[Date Prev][Date Next][Thread Prev][Thread Next][Date Index][Thread Index]

19990820: decoding grib by XCD (cont.)



>From: "Jennie L. Moody" <address@hidden>
>Organization: UVa
>Keywords: 199907281535.JAA02200 McIDAS GRIB DMGRID

Jennie,

re: differences between the 7.1 and 7.5 versions of dmgrid.pgm
>I just looked to see if the codes were identical (noted they were not),
>and looked to see if I could find a parameter POINTER in each, but
>I didn't spend a lot of time looking at the code.  There is no help file
>for either versions decoder, so it isn't obvious that there are any 
>parameters.

I would have assumed that something was majorly different as well
especially given your expectation that by specifying the POINTER=
keyword you would see a corresponding change in GRIBDEC.PRO.

re: failure of LWU POKE GRIBDEC.PRO
>Well, you had me there for a minute, I thought it might be the
>write permission, but not so:
>
>TFILE did OPEN on window 0
>DMAP GRIB*
>PERM      SIZE LAST CHANGED FILENAME              DIRECTORY
>---- --------- ------------ --------------------- ---------
>-rw-      1878 Dec 30  1996 GRIBDEC.CFG           /home/mcidas/710/workdata
>-rw-     20252 Aug 10 16:30 GRIBDEC.OUT           /home/mcidas/710/workdata
>-rw-         4 Aug 19 15:37 GRIBDEC.PRO           /home/mcidas/710/workdata
>-rw-         4 Jul 27 15:42 GRIBDEC.PRO.bak       /home/mcidas/710/workdata
>-rw-         4 Aug 10 15:59 GRIBDEC.PRObeforepoke /home/mcidas/710/workdata
>22142 bytes in 5 files

File permissions look OK.

>   its in the path
>
>REDIRECT LIST
>Number of active redirection entries=22
>AREA00* /incoming/data/mcidas
>AREA01* /incoming/data/mcidas
>AREA02* /incoming/data/mcidas
>GRID5* /incoming/data/mcidas/xcd
>HRS.SPL /incoming/data/mcidas/xcd
>IDXALIAS.DAT /incoming/data/mcidas/xcd
>MDXX00* /incoming/data/mcidas/xcd
>RAOB.RAP /incoming/data/mcidas/xcd
>RAOB.RAT /incoming/data/mcidas/xcd
>ROUTE.SYS /incoming/data/mcidas
>SAOMETAR.RAP /incoming/data/mcidas/xcd
>SAOMETAR.RAT /incoming/data/mcidas/xcd
>SYNOPTIC.RAP /incoming/data/mcidas/xcd
>SYNOPTIC.RAT /incoming/data/mcidas/xcd
>SYSKEY.TAB /incoming/data/mcidas
>TERMFCST.RAP /incoming/data/mcidas/xcd
>TERMFCST.RAT /incoming/data/mcidas/xcd
>TEXTPROD.DAT /incoming/data/mcidas/xcd
>WXWATCH.DAT /incoming/data/mcidas/xcd
>*.IDX /incoming/data/mcidas/xcd
>*.IDT /incoming/data/mcidas/xcd
>*.XCD /incoming/data/mcidas/xcd
>REDIRECT: Done
>               there is no redirection messing me up

Right, there is NO REDIRECTion for GRIBDEC.PRO.  This means that McIDAS
will search the directories in MCPATH to find GRIBDEC.PRO.
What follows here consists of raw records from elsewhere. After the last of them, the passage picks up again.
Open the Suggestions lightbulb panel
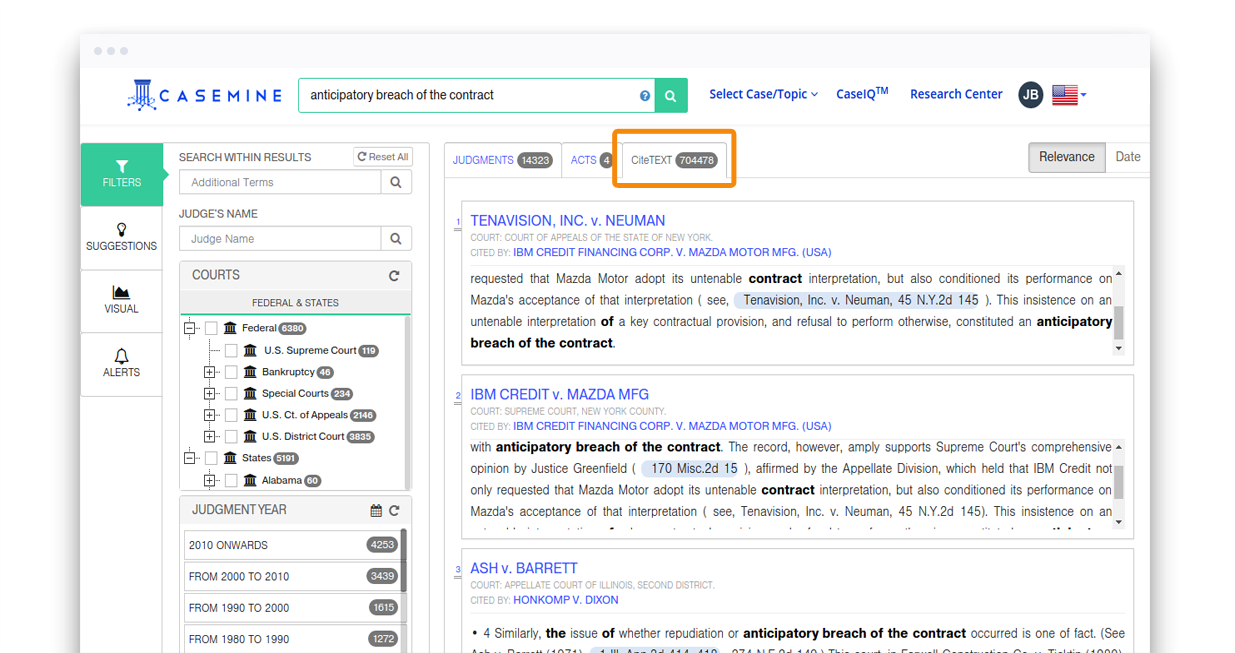The height and width of the screenshot is (653, 1235). point(122,237)
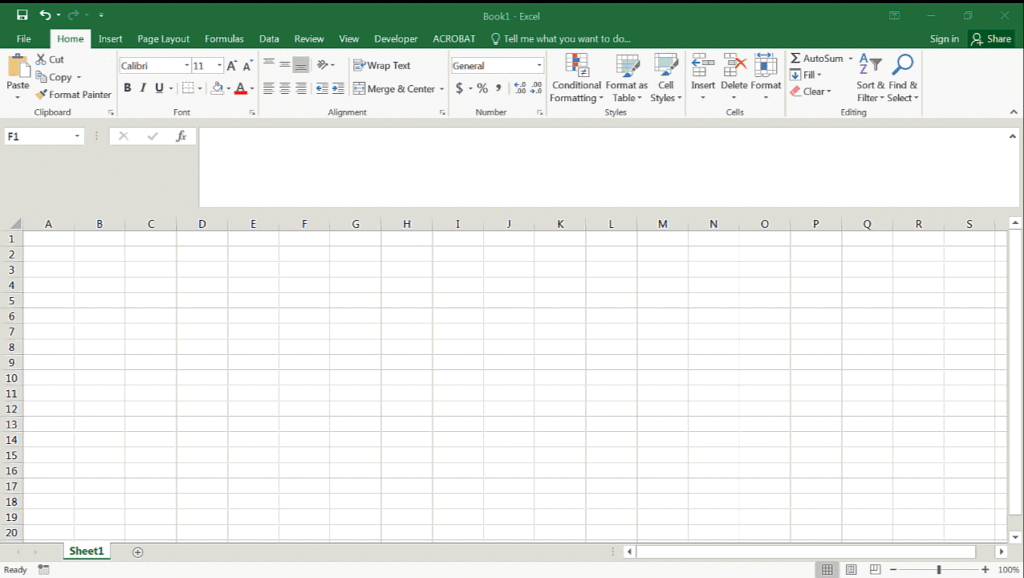Open the General number format dropdown
Image resolution: width=1024 pixels, height=578 pixels.
tap(539, 66)
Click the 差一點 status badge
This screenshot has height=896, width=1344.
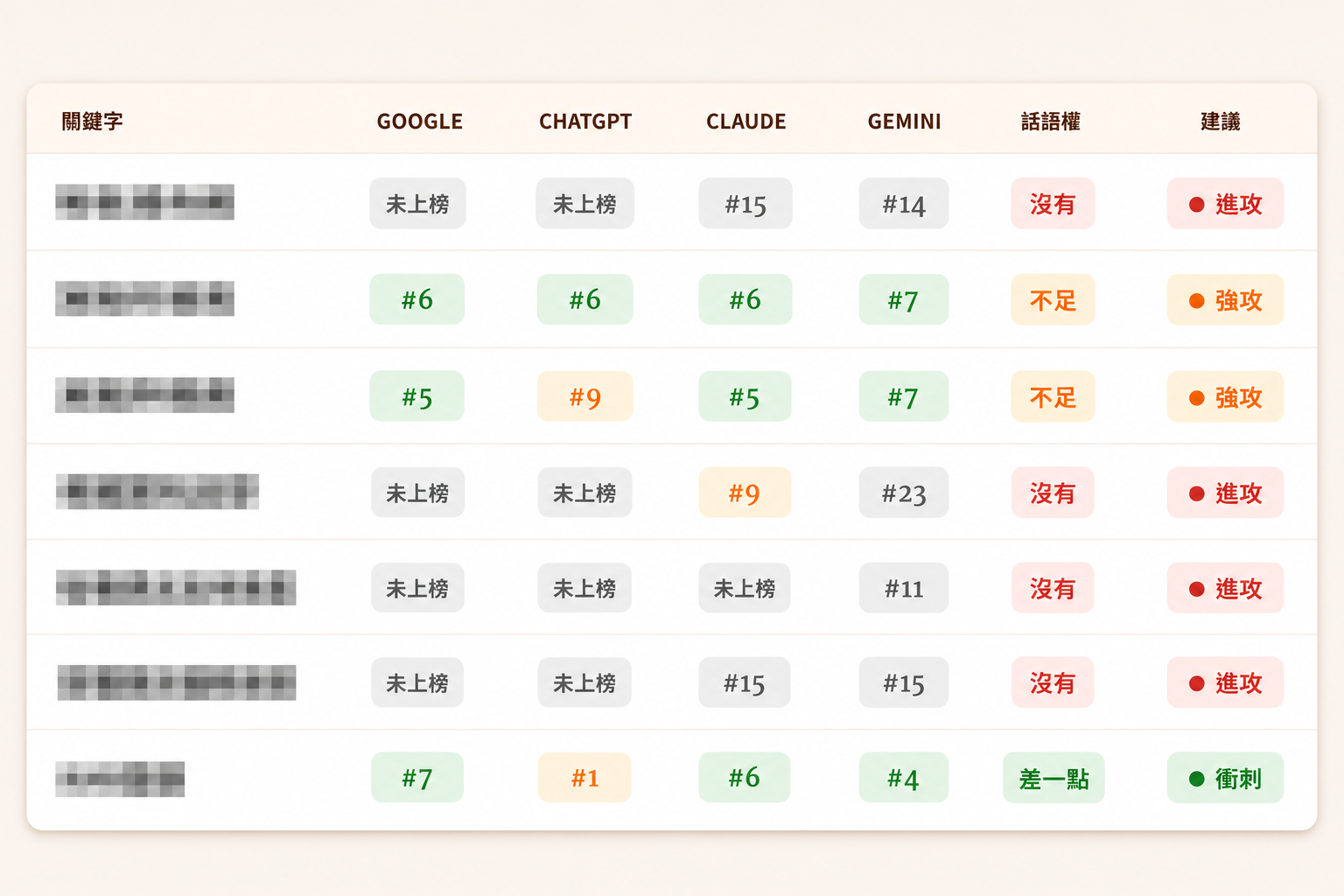coord(1054,778)
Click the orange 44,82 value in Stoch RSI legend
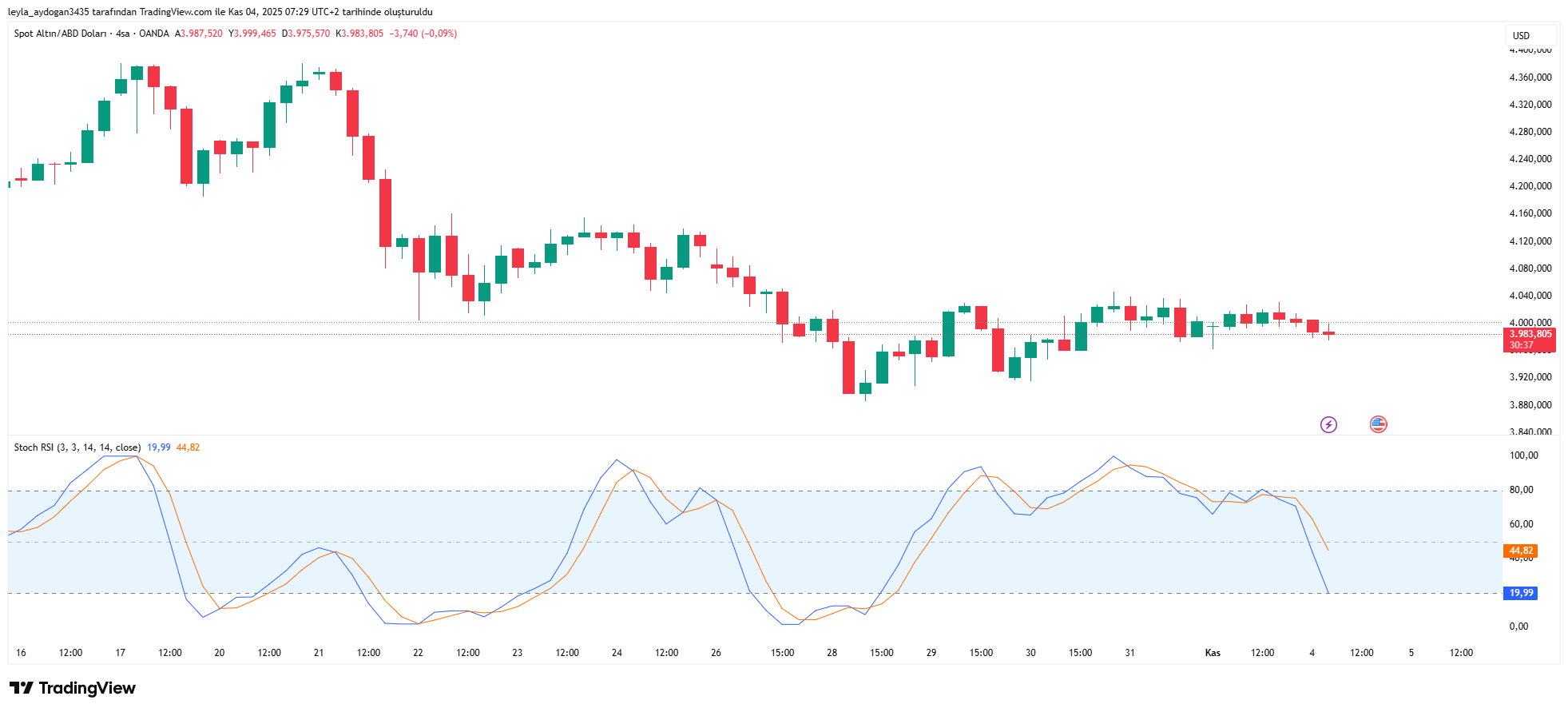Screen dimensions: 1568x712 (x=188, y=447)
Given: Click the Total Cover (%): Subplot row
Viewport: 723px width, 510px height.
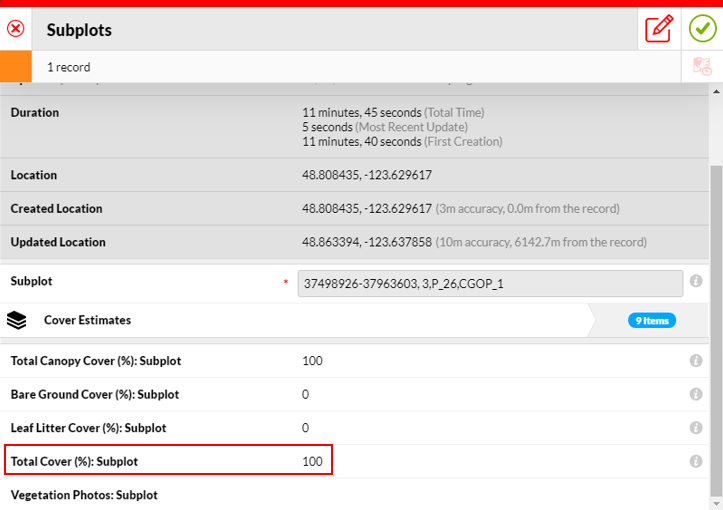Looking at the screenshot, I should [x=168, y=461].
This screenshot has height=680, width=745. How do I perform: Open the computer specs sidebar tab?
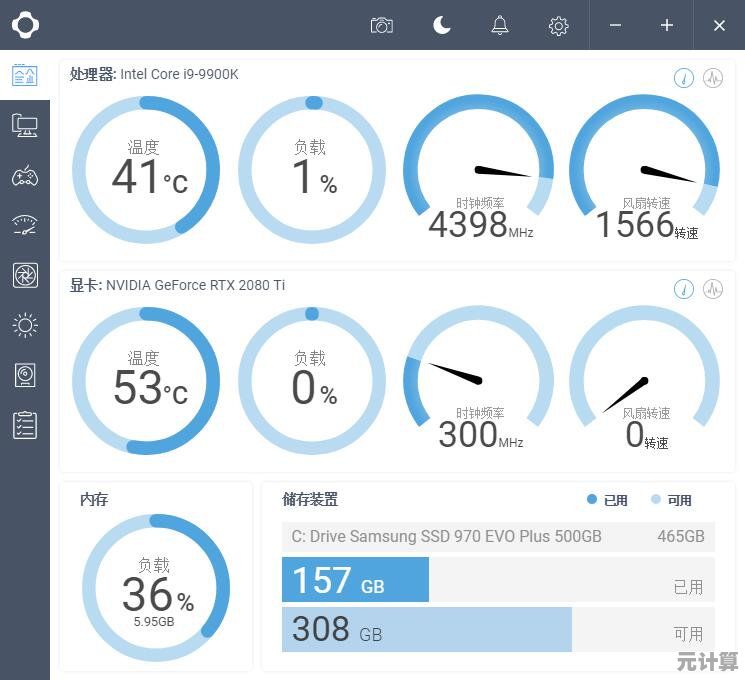pos(25,126)
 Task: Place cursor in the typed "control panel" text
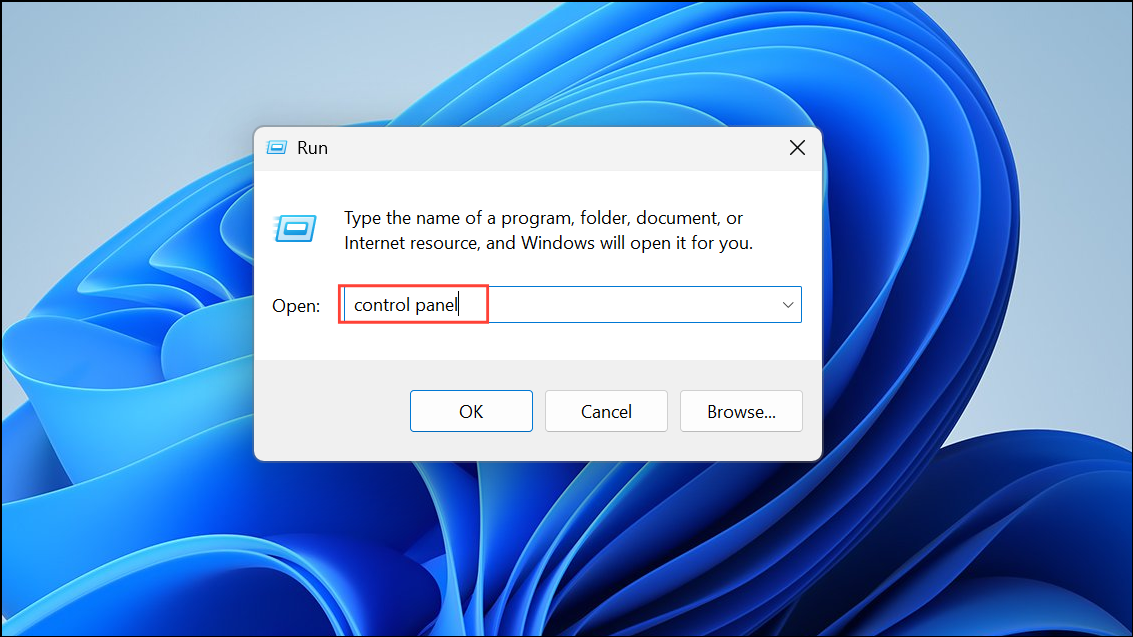[x=406, y=305]
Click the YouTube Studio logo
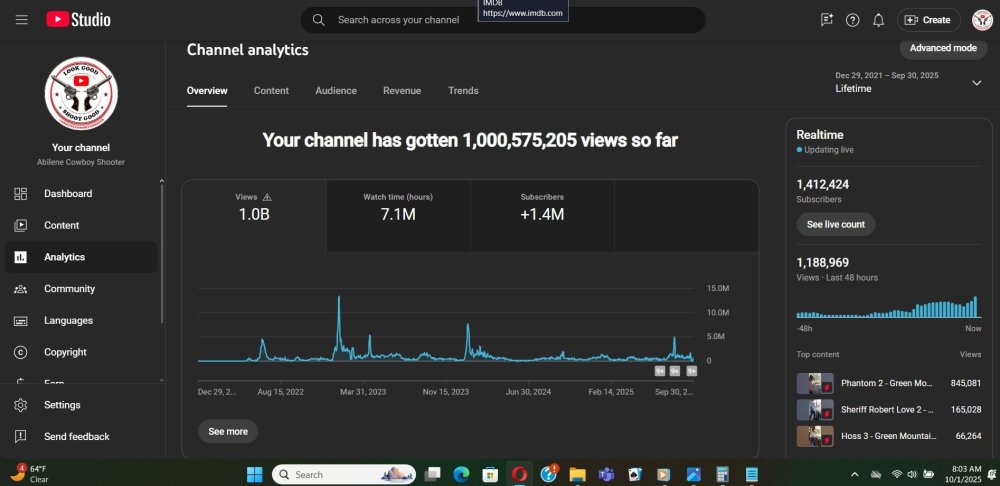This screenshot has width=1000, height=486. 78,20
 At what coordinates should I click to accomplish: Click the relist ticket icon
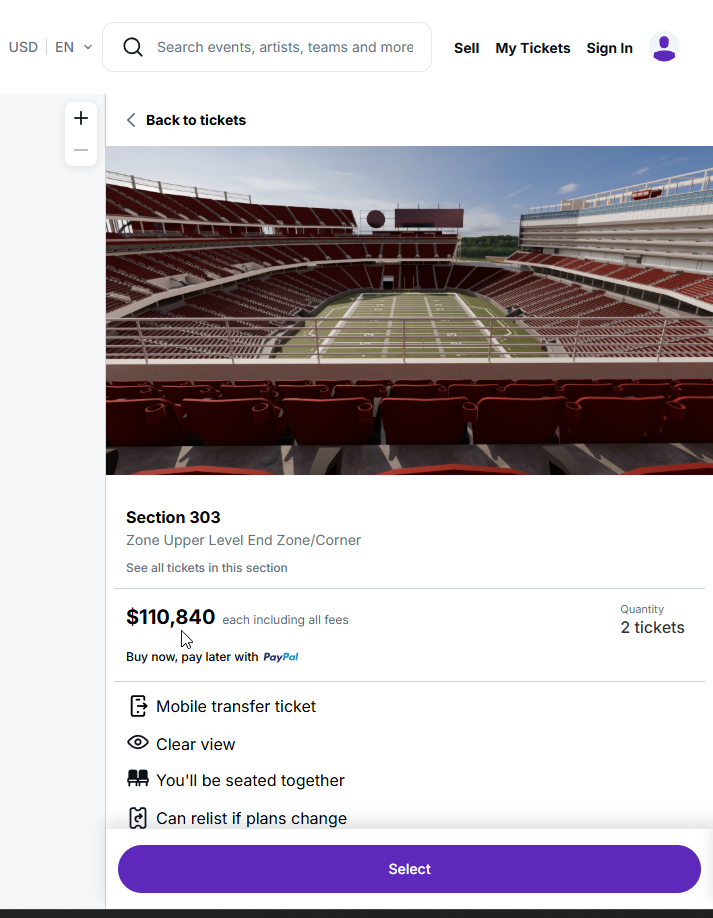[x=138, y=818]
>-rw-rw-rw-   2 mcidas   usr         1878 Dec 30 1996  GRIBDEC.CFG
>-rw-r--r--   1 mcidas   usr        20252 Aug 10 16:30 GRIBDEC.OUT
>-rw-r--r--   1 mcidas   usr            4 Aug 19 17:30 GRIBDEC.PRO
>-rw-r--r--   1 mcidas   usr            4 Jul 27 15:42 GRIBDEC.PRO.bak
>-rw-r--r--   1 mcidas   usr            4 Aug 10 15:59 GRIBDEC.PRObeforepoke
>
>its owned by mcidas....

Right.

>this did get me wondering about the
>fact that ldmadmin is running xcd_run, but that shouldn't matter
>since it only exectes ingebin and generates the spool, and the 
>dmgrid process is started by me (as user mcidas) from a mcidas session.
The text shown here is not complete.